In the meantime I am having great fun with a couple of bags. I am really pleased with their cuteness and can't wait to show them to you. They are so close to done so maybe tomorrow....Bunny


  1. I am one of your new followers. Even though I've been sewing for fifty years, I've never reached your level of professional excellence. When it comes to sewing, you rock!

    As for sewing brown garments, I can totally identify. Recently, I bought a brown pair of pants at Macy's that I am really happy with. The brown pair that I made myself I finally donated to the thrift store. Also, for some reason, I cannot sew lycra but, I can buy ready-to-wear garments with lycra in them that hold up without getting all stretched out of shape. I figure, you just learn these things as you go along.

    Thank you for all that you share here on your blog. I truly enjoy your posts and always look forward to them.


  2. What a shame about the pants. They are beautifully made, but I understand how you feel. Sometimes things are just a little bit off but it is enough to make them just not work. I am sure if you donate them to charity, someone will be thrilled to find them.

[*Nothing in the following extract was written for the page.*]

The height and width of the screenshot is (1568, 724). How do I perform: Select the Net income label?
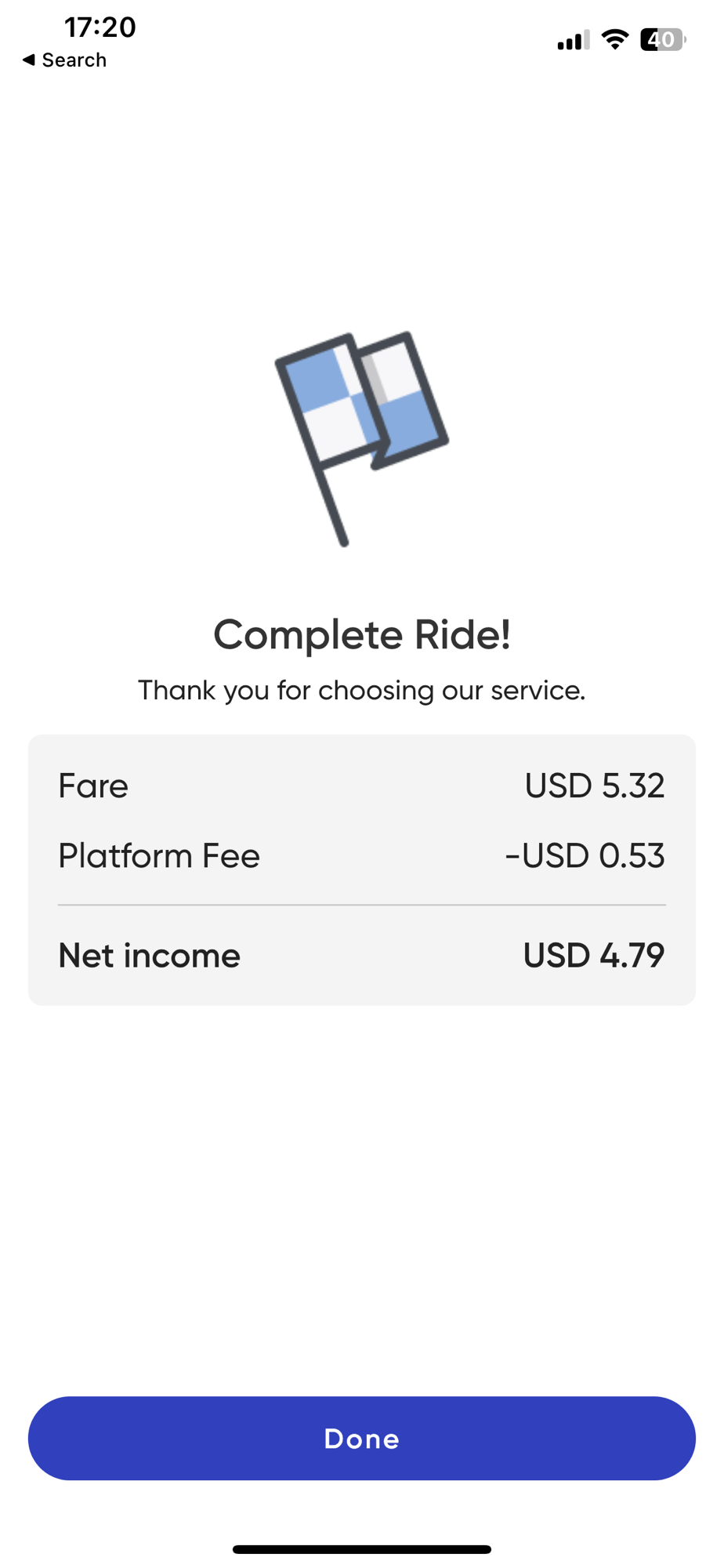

  3. I do hope that whoever ends up wearing your pants appreciates the impeccable craftsmanship. You'd think that the lining, the way you handled it, would have stopped the stretch. Some lycra fabric behaves better than others, but generally - I agree not the easiest stuff to sew or deal with. I have one pair of pants that grows in the closet. They can only be worn immediately out of the dryer, and only once before they have to be shrunk in the wash again.

  4. Bunny, I'm sorry to hear about your pants. They were sewn so beautifully.

  5. Love the finish of the pants, cannot wait to try your lining technique. Last winter I tackled a pair of jeans with spandex. Reused a pattern but due to the amount of spandex, the pants seem to grow while I wear them. Better than too tight, lol. They are great over long-johns during Michigan winters ;-)

    Your Chanel is gorgeous! My first one was a bit larger than I would like, that why we plan for the next one. Love following your blog, keeps me inspired and moving in the sewing direction. Thank you.

  6. Oh, BTDT just recently too, but at least you're giving away a beautifully crafted item. I don't feel bad at all donating the items. I'll be posting about it soon, but let me say, it is nice to have a daughter about the same size in the house to offer it too first!

  7. Gee, all that work! Someone will love them, though, and you have done me a service in that I will avoid sewing any fabric containing lycra unless I know exactly what it will do and I want it that way. Thank you for that.